### EXTRACT PROVIDED
====================

Posted on 09/26/2012 7:22:19 PM PDT by lbryce
Like photographers assembling a portfolio of best shots, astronomers have assembled a new, improved portrait of mankind's deepest-ever view of the universe.
Called the eXtreme Deep Field, or XDF, the photo was assembled by combining 10 years of NASA Hubble Space Telescope photographs taken of a patch of sky at the center of the original Hubble Ultra Deep Field. The XDF is a small fraction of the angular diameter of the full moon.
The Hubble Ultra Deep Field is an image of a small area of space in the constellation Fornax, created using Hubble Space Telescope data from 2003 and 2004. By collecting faint light over many hours of observation, it revealed thousands of galaxies, both nearby and very distant, making it the deepest image of the universe ever taken at that time.
The new full-color XDF image is even more sensitive, and contains about 5,500 galaxies even within its smaller field of view. The faintest galaxies are one ten-billionth the brightness of what the human eye can see.
We’re their Israel.
Fantastic photos!!
Just think--we're seeing through the Hubble Space Telescope what has not been seen from here on earth since Helen Thomas looked up at the night sky as a little girl and saw that galaxy being formed.
Amazing, profound, beautiful and mind boggling.....
Who else is out there and are they as amazed... when looking back at us?
Very cool video. Thanks for the link, although I would have preferred hearing Pink Floyd in the background. :)
Pink Floyd - Dark Side Of The Moon:
http://www.youtube.com/watch?v=DLOth-BuCNY
Once I was deep in prayer, And I suddenly had a desire to know what it was like to be God and to know everything that was going on in the universe.
And for a moment, it felt like I did. Granted it seems an impossible number of individual things to know, but it was also just one thing to know. It was like a juggler juggling 1,000,000 balls, it wasn’t a matter of keeping track of the destiny of each individual ball, each ball was in motion set by the juggler, their path in life was by the will and power of the juggler who sent them. All the juggler had to keep in mind was setting into motion the balls coming to his hand, the paths of the ball’s he sent in motion, were set.
Or, you could say the will of God is like a stream of water so clear you can’t even see the water... you only way you can tell that the water’s there, is by the bubbles in it...and the bubbles are our reality, as we know it. But the reality we know, is actually nothing but empty air, carried along...the illusion of change, motion, time, energy we try to explain with physical laws, is nothing but a list of incidents relating to the actual motive force of Gods will.
Or, so it seemed that the time. It was only for a moment.
After we were married, my husband and I bought two large Hubble prints from an ad in the back of my Astronomy magazine. My husband picked the Eagle Nebula, but I had to have the Deep Field. We had them professionally framed and hung them in our offices.
It helps to wake me up and remember this is just a tiny bit of the great I AM’s craftwork. I can’t wait to see more.
Exactly. Almost like individual pixels on a computer screen. Each containing 5,000 galaxies. Incomprehensible magnitude.....

====================

### SUPPLIED MATERIAL
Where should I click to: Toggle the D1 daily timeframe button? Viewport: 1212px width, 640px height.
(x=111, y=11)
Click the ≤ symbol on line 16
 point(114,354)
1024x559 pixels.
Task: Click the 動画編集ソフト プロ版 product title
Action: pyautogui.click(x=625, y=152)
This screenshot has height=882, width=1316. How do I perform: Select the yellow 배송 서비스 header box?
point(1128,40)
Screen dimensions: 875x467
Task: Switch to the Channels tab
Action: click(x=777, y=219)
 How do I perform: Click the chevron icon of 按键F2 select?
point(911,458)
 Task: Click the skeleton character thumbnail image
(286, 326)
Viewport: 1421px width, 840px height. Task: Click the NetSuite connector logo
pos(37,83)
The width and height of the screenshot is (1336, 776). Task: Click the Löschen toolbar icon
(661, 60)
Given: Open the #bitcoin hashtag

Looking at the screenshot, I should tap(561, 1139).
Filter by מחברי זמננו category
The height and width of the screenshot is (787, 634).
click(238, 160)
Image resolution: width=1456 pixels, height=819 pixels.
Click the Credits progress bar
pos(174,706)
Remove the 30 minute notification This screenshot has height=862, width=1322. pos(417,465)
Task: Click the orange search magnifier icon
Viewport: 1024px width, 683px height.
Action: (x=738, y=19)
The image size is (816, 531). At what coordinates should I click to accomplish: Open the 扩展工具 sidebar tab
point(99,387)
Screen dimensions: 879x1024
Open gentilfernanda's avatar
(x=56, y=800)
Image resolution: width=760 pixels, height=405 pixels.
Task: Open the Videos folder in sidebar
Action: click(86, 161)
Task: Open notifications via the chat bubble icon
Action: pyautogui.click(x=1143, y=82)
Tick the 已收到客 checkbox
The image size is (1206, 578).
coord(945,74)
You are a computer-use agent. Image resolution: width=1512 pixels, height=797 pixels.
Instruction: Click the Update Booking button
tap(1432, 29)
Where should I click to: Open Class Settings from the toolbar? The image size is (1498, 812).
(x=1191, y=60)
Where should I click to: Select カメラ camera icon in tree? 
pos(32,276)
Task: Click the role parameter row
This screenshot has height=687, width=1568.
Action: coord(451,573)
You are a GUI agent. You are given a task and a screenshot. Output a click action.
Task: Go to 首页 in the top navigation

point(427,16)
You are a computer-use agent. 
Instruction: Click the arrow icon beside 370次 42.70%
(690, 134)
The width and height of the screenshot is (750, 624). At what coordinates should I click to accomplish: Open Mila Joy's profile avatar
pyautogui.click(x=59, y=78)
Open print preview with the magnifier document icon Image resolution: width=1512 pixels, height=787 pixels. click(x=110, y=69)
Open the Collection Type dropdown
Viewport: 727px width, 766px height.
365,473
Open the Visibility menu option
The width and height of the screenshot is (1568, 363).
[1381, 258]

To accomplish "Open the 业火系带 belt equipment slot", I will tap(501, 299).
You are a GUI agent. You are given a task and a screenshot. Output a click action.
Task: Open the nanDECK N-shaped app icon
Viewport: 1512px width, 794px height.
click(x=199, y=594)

====================

### WHAT THE EXERCISE ASKS
Render this sentence from the Hubble deep-field post in Spanish: "The new full-color XDF image is even more sensitive, and contains about 5,500 galaxies even within its smaller field of view." The listing plays no part in this work.

### THE REPLY
La nueva imagen XDF a todo color es aún más sensible y contiene unas 5.500 galaxias incluso dentro de su campo de visión más reducido.